§ **Try it**: Report every line of the records beneath this task that holds the string "Open".

§ **Source data**:
#####

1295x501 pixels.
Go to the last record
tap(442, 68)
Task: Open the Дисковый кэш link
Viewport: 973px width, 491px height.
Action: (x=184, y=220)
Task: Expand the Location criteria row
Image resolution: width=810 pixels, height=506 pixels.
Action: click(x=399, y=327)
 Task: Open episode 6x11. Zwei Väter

#####

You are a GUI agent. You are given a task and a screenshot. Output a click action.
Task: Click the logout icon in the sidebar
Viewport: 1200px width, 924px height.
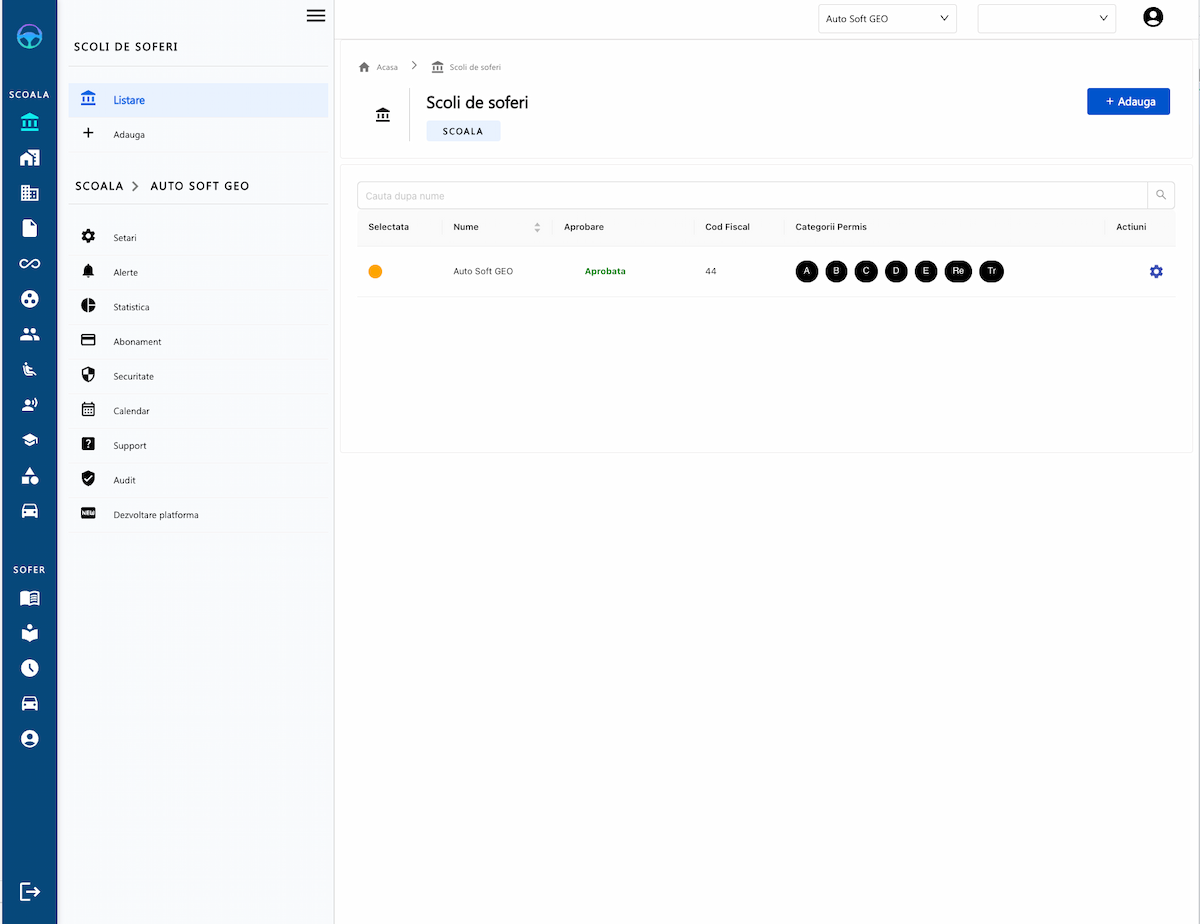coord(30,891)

#####

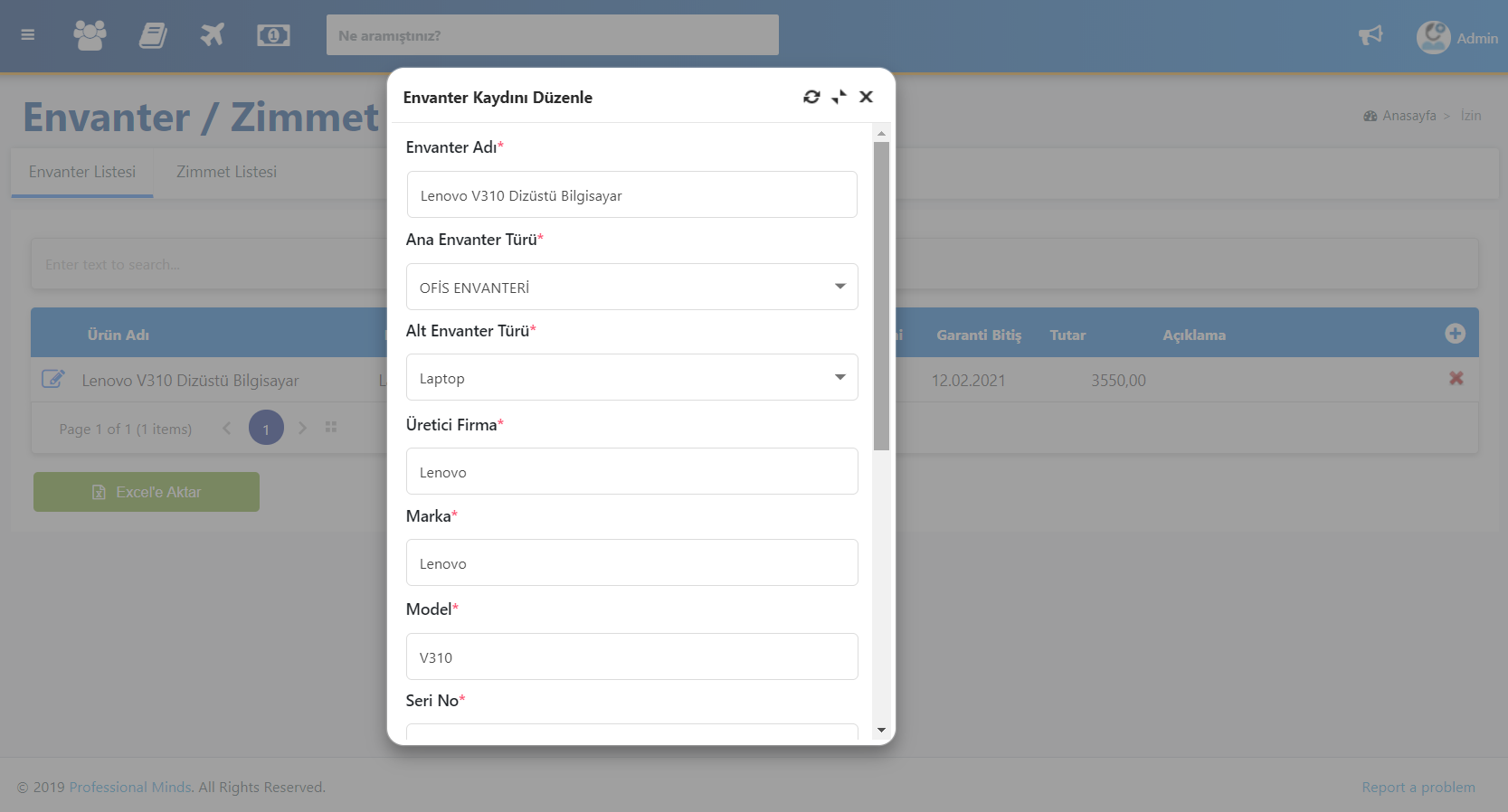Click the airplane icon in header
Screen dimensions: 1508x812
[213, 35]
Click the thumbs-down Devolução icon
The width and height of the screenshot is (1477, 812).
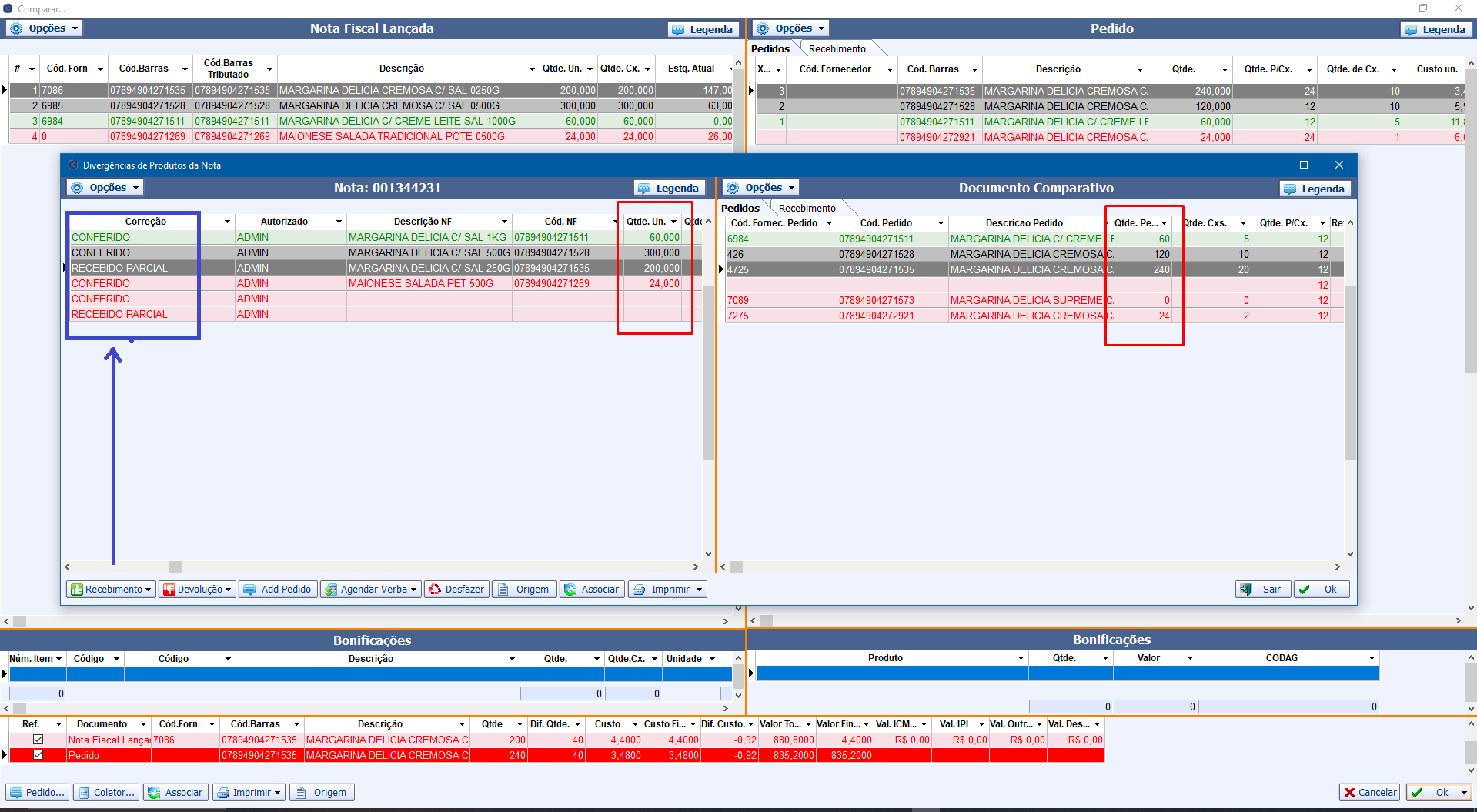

#####

§ **Answer for this exercise**:
Task: Open the Дисковый кэш link
 Task: Open episode 6x11. Zwei Väter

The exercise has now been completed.